— Défis —
(1) Traduisez en anglais la phrase suivante de l'extrait sur le coup d'État du 25 octobre 2021 : « Un an plus tard, le pays est plongé dans le marasme avec des manifestations hebdomadaires et une économie au bord du gouffre. »
(2) Recopiez le passage de l'extrait sur le coup d'État du 25 octobre 2021 en commençant aux mots « C’était il y » et en vous arrêtant après « place sous le règne d’al-Béchir. ». Substituez-y « le chef de l'armée » à « le général Abdel Fattah al-Bourhane ».
(3) D'après l'extrait sur le coup d'État du 25 octobre 2021, à quel moment les autorités ont-elles annoncé la création d'unités de « police communautaire » ?

— Texte source —

-------

C’était il y a un an. Le 25 octobre 2021, un coup d’État militaire faisait dérailler la transition politique amorcée en 2019 à la chute d’Omar al-Béchir. Après avoir arrêté tous les représentants civils du gouvernement, le général Abdel Fattah al-Bourhane accaparait le pouvoir, déclarant vouloir « rectifier le cours de la révolution » qui avait mené à la chute du régime islamiste. Un an plus tard, le pays est plongé dans le marasme avec des manifestations hebdomadaires et une économie au bord du gouffre. La junte renoue avec les pratiques de répression et de contrôle de la population mises en place sous le règne d’al-Béchir.

Dans un petit local associatif du quartier populaire d’Oumbada, à l’ouest de la capitale, une quinzaine de femmes prennent tour à tour la parole, loin des regards des hommes. Samia Abderlrahman dresse un constat amer de la situation, quatre ans après le début de la révolution.

« Nous, les femmes soudanaises, nous sommes toutes descendues dans les rues à partir de décembre 2018. Nous avons permis que la révolution soit victorieuse. On s’est levées pour nos droits après des années d’oppression. Mais le coup d’État a marqué un retour en arrière, dénonce-t-elle. Les femmes avaient obtenu une maigre participation politique, mais nous l’avons à nouveau perdue. Dans les administrations, les putschistes ont fait revenir les partisans du régime islamiste. Le système sécuritaire de Béchir est en train de revenir. Et nous craignons un retour des lois sur l’ordre public. »

« Il y a eu des viols, des agressions, des insultes »

Au mois d’août, les autorités ont annoncé la création d’unités de « police communautaire » qui font craindre le retour de la police des mœurs qui sévissait sous le règne d’al-Béchir. Pendant 30 ans, les « lois relatives à l’ordre public » ont criminalisé les tenues et les pratiques jugées « indécentes », valant à de nombreuses femmes coups de fouet et humiliations.

Pour Afraa, étudiante en économie, ces craintes sont déjà devenues réalité : « Nous toutes, les filles, on ne sent déjà plus en sécurité dans les rues. Des hommes en uniformes sont postés dans leurs pick-up ou leurs voitures blindées. Si une fille passe devant en pantalon, en jean, en t-shirt, même portant son voile, ils peuvent t’embarquer dans leur véhicule, te frapper, te déchirer tes vêtements et te laisser repartir chez toi avec tes vêtements déchiquetés. Sans oublier les violences verbales et sexuelles. Et puis, ils te dépouillent, ils volent ton téléphone et tes affaires. »

-------

— Documents extraits —
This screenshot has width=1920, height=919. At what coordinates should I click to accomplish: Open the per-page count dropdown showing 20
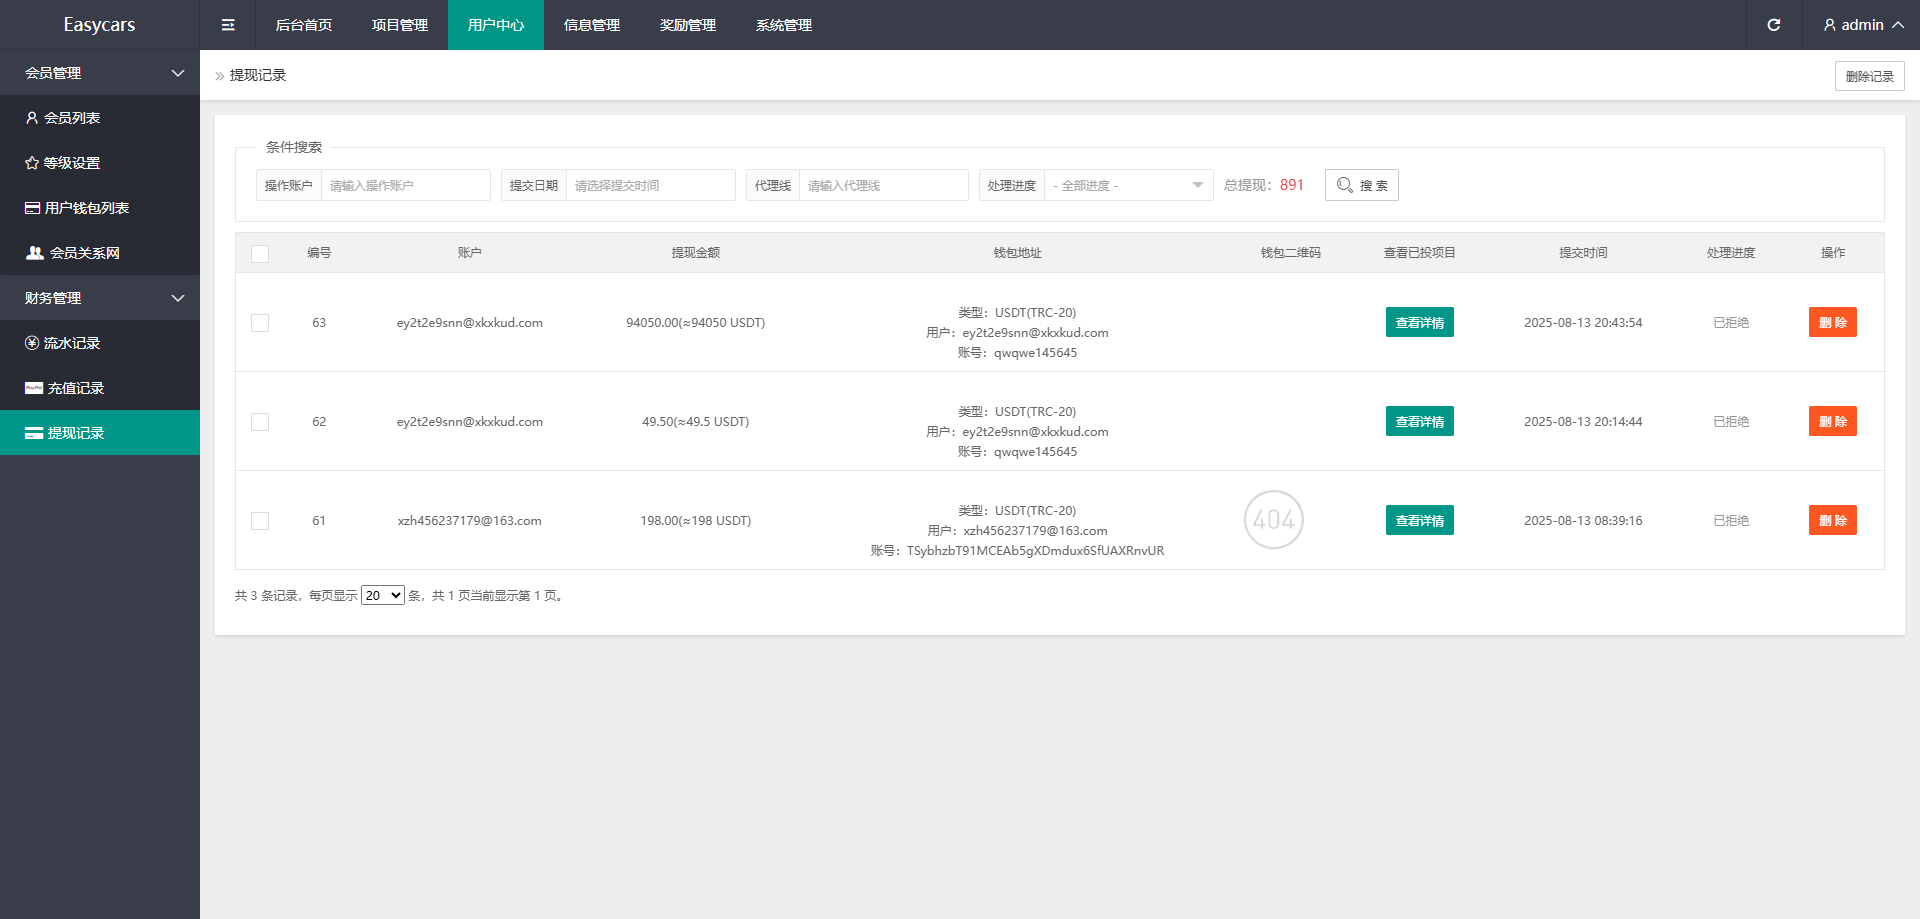[x=382, y=596]
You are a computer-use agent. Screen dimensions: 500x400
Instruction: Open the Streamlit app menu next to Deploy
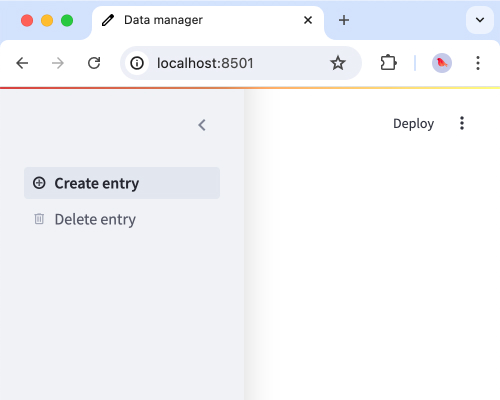462,123
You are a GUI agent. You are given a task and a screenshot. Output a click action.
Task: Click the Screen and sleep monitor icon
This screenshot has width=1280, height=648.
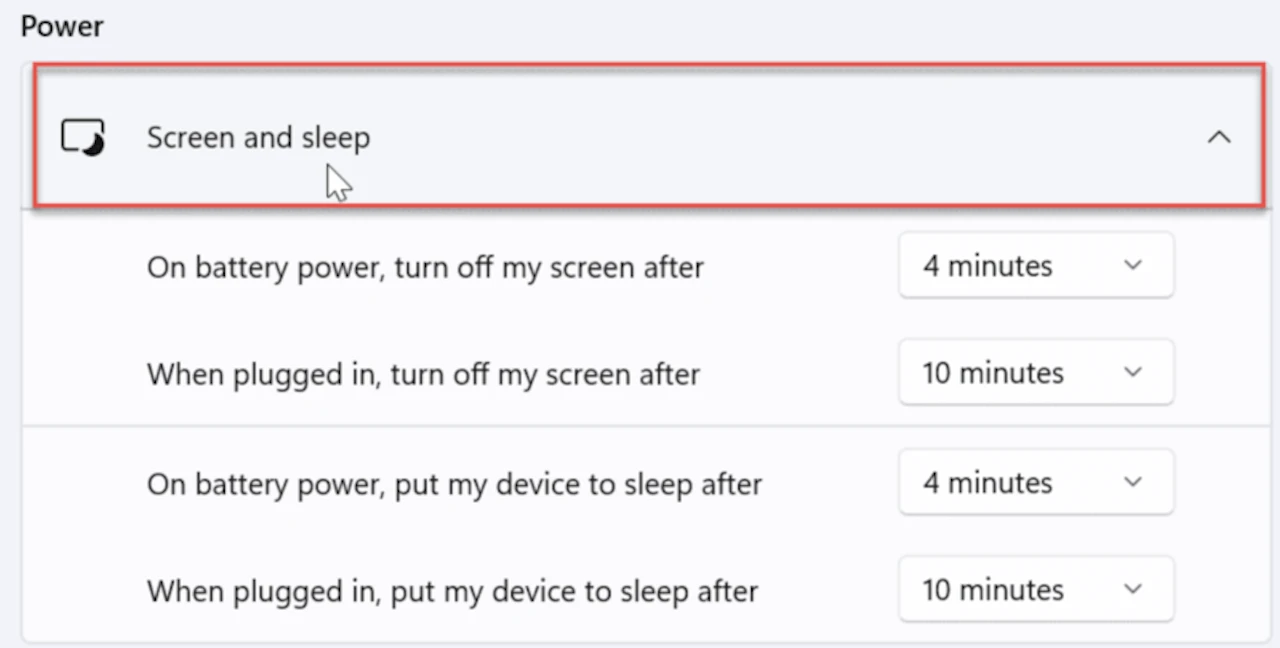[83, 137]
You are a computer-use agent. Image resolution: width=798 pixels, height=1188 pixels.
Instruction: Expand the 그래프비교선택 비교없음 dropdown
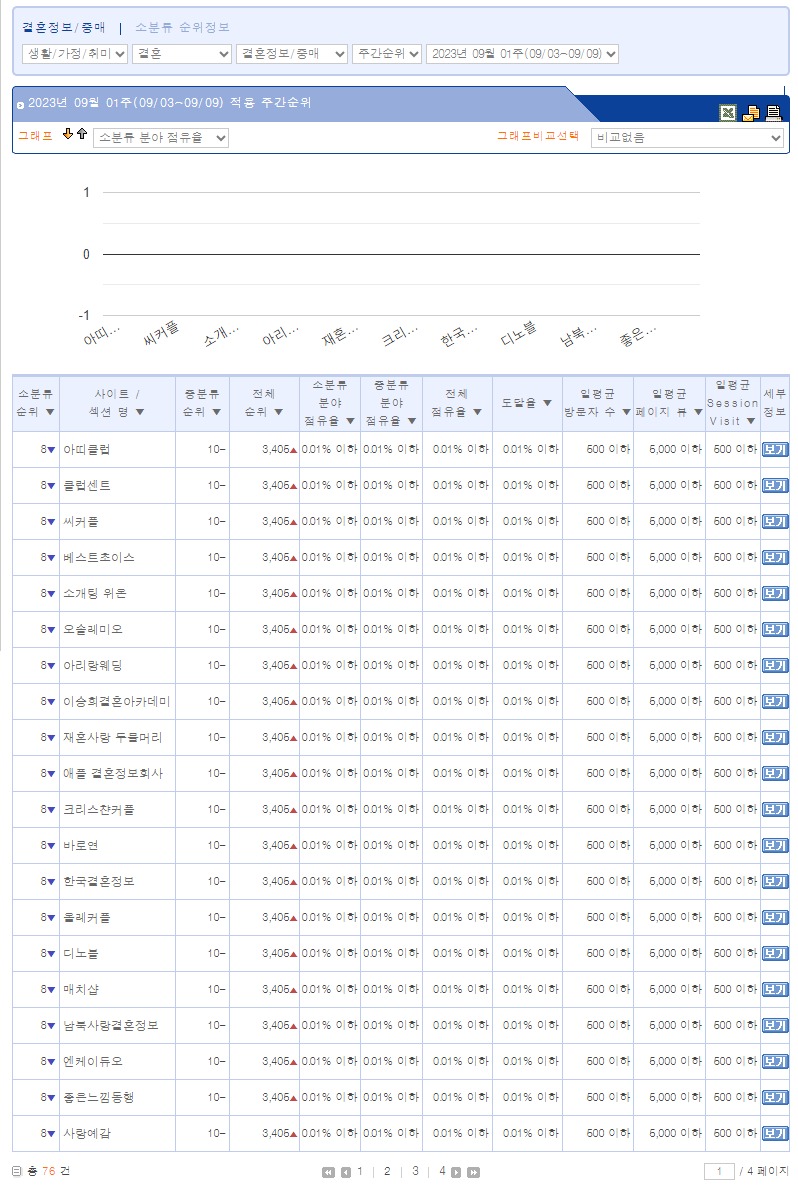687,138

-------

— Corrigé de l'exercice —
(1) A year later, the country is mired in stagnation, with weekly protests and an economy on the brink of collapse.

(2)
C’était il y a un an. Le 25 octobre 2021, un coup d’État militaire faisait dérailler la transition politique amorcée en 2019 à la chute d’Omar al-Béchir. Après avoir arrêté tous les représentants civils du gouvernement, le chef de l'armée accaparait le pouvoir, déclarant vouloir « rectifier le cours de la révolution » qui avait mené à la chute du régime islamiste. Un an plus tard, le pays est plongé dans le marasme avec des manifestations hebdomadaires et une économie au bord du gouffre. La junte renoue avec les pratiques de répression et de contrôle de la population mises en place sous le règne d’al-Béchir.

(3) Au mois d'août.